Here is why treating the Black Lives dilemma as entirely a police-sensitivity matter falls flat. While giving police sensitivity training as to the communication habits of low-income communities of color will take up part of the slack as well; at the end of the day, if a young person’s reflex is to see the police as deliberately out to deprive him of dignity and safety – or, if to see the police as a mere tool to beef up cred in front of friends by letting fly with abuse and threatening behavior, as well as defiance of “show-your-hands” type police directives enabling police to do their jobs safely – then the police will still be forced by the defiance-behavior into the position of needing to subdue suspects in order to fulfill the positive responsibilities of their job. And – if subduing and capturing physical altercations are made necessary, then the law of averages will eventually take us into seasons of varying amounts of bloodshed – some as appalling as the present one.

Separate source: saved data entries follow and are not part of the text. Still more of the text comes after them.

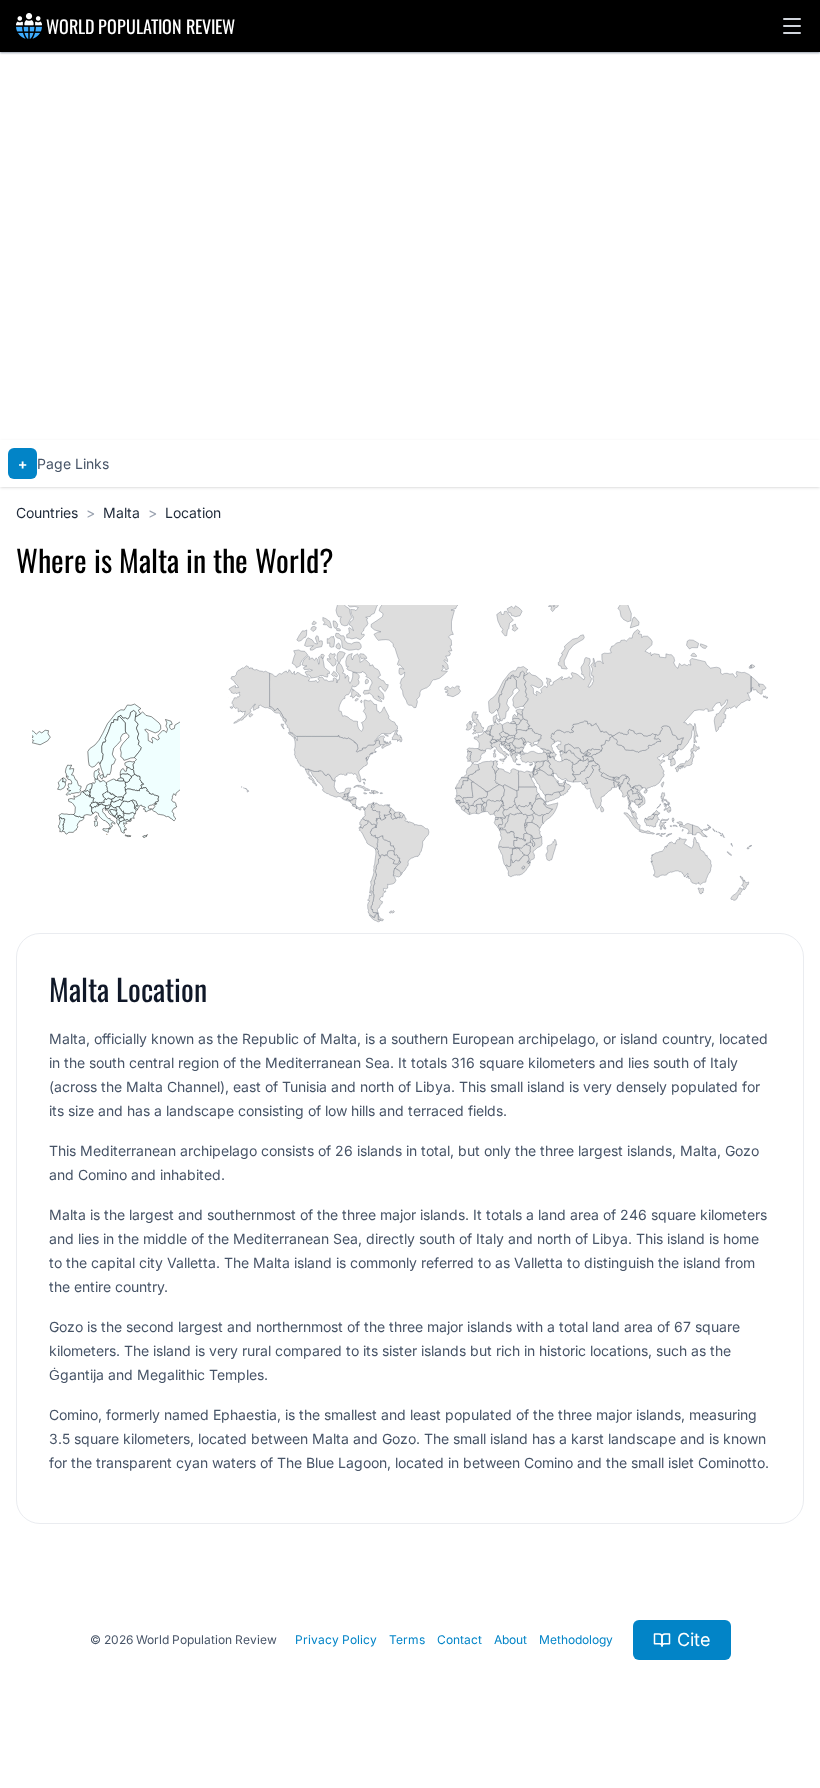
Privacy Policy (336, 1639)
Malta (121, 512)
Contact (459, 1639)
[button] (792, 26)
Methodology (576, 1639)
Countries (47, 512)
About (510, 1639)
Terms (407, 1639)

Just in case American Black kids may be taught such conduct equals kowtowing to their oppressors, and cannot result in gain – may I point out we have a President and First Lady who are African American, athletic, Ivy-educated, and the most powerful and influential two individuals in the entire present world. My eldest son once said to me and my wife during his early years, “I like my manners: they get me stuff.” Well said. Is the leadership of the Free World so low a prize that the path having led successfully to it should be discarded in favor of what gets you “turf” on one corner in one low-income neighborhood? To our current chief-executive’s credit – it is hard to call to mind a person more dedicated to modeling conciliatory speech than our first African-American President, Barack Obama – who yet had the strength and insight to go after Osama Bin Ladin, and take him out when the hour called for such strength and resolve.

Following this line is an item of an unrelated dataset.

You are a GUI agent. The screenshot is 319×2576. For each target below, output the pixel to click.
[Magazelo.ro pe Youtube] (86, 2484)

Let me close with how I opened.
This Op Ed is not to define all police violence incidents with People of Color as having these factors among their causes: this is to identify a major plausible contributing factor I have not heard discussed at all in the current public conversation about how Black people die too often at the hands of police.
It is for policy wonks and the public mind to decide if this line of thought has any merit worthy of action, and how to mobilize resources so as to socialize it effectively.
One man’s sincere thoughts offered in hope that 2016 will be the beginning of the end of the pattern of Black Lives lost at the hands of police – and any race’s lives lost needlessly at the hands of anyone of any color anywhere.